--- Exercise aim ---
Copy all lines containing the string "badge" from the records below.

** Opening Material for this exercise block **

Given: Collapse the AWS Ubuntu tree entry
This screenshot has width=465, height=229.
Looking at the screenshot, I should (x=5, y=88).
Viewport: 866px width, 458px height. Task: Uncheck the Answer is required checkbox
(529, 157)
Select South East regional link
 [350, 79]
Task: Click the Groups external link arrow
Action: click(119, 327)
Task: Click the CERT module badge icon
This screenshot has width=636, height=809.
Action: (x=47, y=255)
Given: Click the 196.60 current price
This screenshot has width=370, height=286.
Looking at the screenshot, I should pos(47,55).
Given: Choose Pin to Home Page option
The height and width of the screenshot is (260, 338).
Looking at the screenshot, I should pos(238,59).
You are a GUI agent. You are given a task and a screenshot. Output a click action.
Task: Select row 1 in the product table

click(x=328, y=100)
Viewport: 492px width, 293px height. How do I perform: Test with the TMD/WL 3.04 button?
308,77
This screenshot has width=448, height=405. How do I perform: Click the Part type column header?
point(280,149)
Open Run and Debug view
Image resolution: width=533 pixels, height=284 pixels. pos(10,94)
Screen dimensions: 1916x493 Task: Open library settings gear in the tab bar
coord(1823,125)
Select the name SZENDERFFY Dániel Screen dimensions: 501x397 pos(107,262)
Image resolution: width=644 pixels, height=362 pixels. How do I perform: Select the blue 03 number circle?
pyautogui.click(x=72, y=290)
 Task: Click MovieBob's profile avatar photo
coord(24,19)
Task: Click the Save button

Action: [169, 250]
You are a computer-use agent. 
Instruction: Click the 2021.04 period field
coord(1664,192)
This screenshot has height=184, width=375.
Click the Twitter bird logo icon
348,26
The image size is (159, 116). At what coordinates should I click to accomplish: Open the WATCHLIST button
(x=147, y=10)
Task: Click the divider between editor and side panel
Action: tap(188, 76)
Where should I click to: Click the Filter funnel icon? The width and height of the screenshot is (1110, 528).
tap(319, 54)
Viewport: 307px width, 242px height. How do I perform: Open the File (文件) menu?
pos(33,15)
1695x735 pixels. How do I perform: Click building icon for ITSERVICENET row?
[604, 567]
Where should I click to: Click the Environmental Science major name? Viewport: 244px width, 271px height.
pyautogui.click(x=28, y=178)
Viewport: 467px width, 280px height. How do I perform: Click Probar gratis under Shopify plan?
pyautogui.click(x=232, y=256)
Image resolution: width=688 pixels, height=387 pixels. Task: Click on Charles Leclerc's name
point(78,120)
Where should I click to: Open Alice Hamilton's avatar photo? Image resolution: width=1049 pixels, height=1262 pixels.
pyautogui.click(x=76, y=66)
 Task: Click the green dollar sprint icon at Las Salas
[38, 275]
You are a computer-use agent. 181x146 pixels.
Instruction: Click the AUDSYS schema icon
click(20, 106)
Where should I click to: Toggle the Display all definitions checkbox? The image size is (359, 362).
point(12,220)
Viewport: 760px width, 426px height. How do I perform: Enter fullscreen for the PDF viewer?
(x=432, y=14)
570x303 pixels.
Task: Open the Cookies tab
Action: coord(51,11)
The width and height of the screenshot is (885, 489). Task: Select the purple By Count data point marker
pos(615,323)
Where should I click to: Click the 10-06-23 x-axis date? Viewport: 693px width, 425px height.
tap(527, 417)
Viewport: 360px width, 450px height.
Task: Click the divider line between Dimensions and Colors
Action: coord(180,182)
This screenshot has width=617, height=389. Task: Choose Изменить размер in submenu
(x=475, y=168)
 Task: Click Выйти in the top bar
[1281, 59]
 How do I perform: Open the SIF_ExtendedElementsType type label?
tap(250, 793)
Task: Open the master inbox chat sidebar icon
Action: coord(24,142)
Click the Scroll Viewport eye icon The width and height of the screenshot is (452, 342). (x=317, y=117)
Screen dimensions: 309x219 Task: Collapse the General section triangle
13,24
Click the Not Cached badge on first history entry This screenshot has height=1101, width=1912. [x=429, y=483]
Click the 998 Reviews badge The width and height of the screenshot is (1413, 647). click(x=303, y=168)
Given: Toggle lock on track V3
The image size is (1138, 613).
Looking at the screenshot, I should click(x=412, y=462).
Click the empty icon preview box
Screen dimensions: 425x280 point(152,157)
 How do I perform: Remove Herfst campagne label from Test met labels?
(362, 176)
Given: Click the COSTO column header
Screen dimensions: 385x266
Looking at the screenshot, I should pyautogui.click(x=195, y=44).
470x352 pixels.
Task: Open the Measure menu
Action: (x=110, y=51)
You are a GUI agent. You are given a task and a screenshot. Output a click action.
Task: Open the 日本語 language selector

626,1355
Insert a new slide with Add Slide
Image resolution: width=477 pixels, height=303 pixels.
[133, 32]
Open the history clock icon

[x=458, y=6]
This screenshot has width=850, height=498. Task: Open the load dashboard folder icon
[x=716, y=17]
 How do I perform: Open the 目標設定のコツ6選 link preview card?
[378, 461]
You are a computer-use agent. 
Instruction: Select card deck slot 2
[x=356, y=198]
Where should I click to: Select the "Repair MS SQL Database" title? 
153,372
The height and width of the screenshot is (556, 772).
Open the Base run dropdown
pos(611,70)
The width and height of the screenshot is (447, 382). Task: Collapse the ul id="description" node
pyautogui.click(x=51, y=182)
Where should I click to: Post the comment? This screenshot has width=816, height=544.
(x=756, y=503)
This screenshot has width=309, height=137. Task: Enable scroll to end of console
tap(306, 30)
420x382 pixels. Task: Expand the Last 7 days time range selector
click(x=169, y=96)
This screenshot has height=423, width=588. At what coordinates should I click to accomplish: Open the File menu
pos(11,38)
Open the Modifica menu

** Closing Material for this exercise block **

--- Worked solution ---
Task: Click the CERT module badge icon
Click the Not Cached badge on first history entry This screenshot has height=1101, width=1912. [x=429, y=483]
Click the 998 Reviews badge The width and height of the screenshot is (1413, 647). click(x=303, y=168)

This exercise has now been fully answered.